O celibato não é uma fuga
Mas o celibato não é fruto de um desgosto amoroso, como muitos imaginam,nem é um acto egoísta de quem evita os sacrifícios do casamento! O celibato é uma entrega feita por quem se sente feliz, é um acto de amor generoso. Diz o Papa Pio XII: “A virgindade não é virtude cristã se não é praticada "por amor do reino dos céus", isto é, para mais facilmente nos entregarmos às coisas divinas, para mais seguramente alcançarmos a bem-aventurança, e para mais livre e eficazmente podermos levar os outros para o reino dos céus. Não podem, portanto, reivindicar o título de virgens as pessoas que se abstêm do matrimónio por puro egoísmo, ou para evitarem os seus encargos (Sacra Virginitas, 12 e 13).

Precisamos dos celibatários!
Se Cristo convida (alguns) ao celibato e se ele existiria sempre na Igreja, mesmo que os sacerdotes deixassem de ser celibatários, então é porque tem valor. A Igreja é um corpo (o Corpo místico de Cristo) e, como corpo, tem muitos membros diferentes. Os membros celibatários fazem parte desse corpo. Acabar com o celibato seria amputar um importantíssimo membro do Corpo de Cristo.

Afinal, o celibato esclarece o casamento!
O teólogo protestante Max Thurian disse: «Quando é depreciada a vocação do celibato, também o é a do casamento» (é interessante que seja um protestante a dizê-lo). É sintomático que, onde quer que se negou, na Igreja, o direito de existência à virgindade, também não se reconheceu a natureza sacramental do matrimónio. A virgindade e o matrimónio iluminam-se mutuamente porque o seu modelo é o mesmo: a união de Cristo com a Igreja. São estados de vida complementares na Igreja que se evocam mutuamente.

SECÇÃO DE DADOS
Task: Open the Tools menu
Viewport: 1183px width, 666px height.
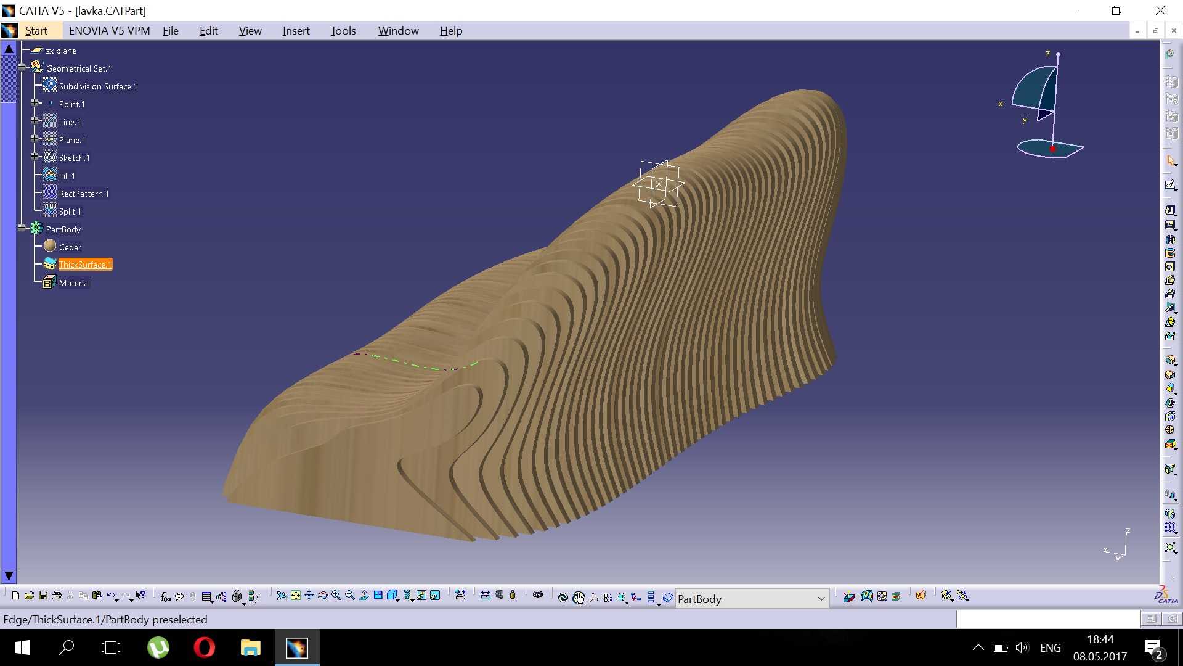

EXERCÍCIO PROPOSTO
Por favor, reescreve o texto sobre o celibato desde "Afinal, o celibato" até "se evocam mutuamente.", inclusive, substituindo "matrimónio" por "casamento".

RESULTADO DA TAREFA
Afinal, o celibato esclarece o casamento!
O teólogo protestante Max Thurian disse: «Quando é depreciada a vocação do celibato, também o é a do casamento» (é interessante que seja um protestante a dizê-lo). É sintomático que, onde quer que se negou, na Igreja, o direito de existência à virgindade, também não se reconheceu a natureza sacramental do casamento. A virgindade e o casamento iluminam-se mutuamente porque o seu modelo é o mesmo: a união de Cristo com a Igreja. São estados de vida complementares na Igreja que se evocam mutuamente.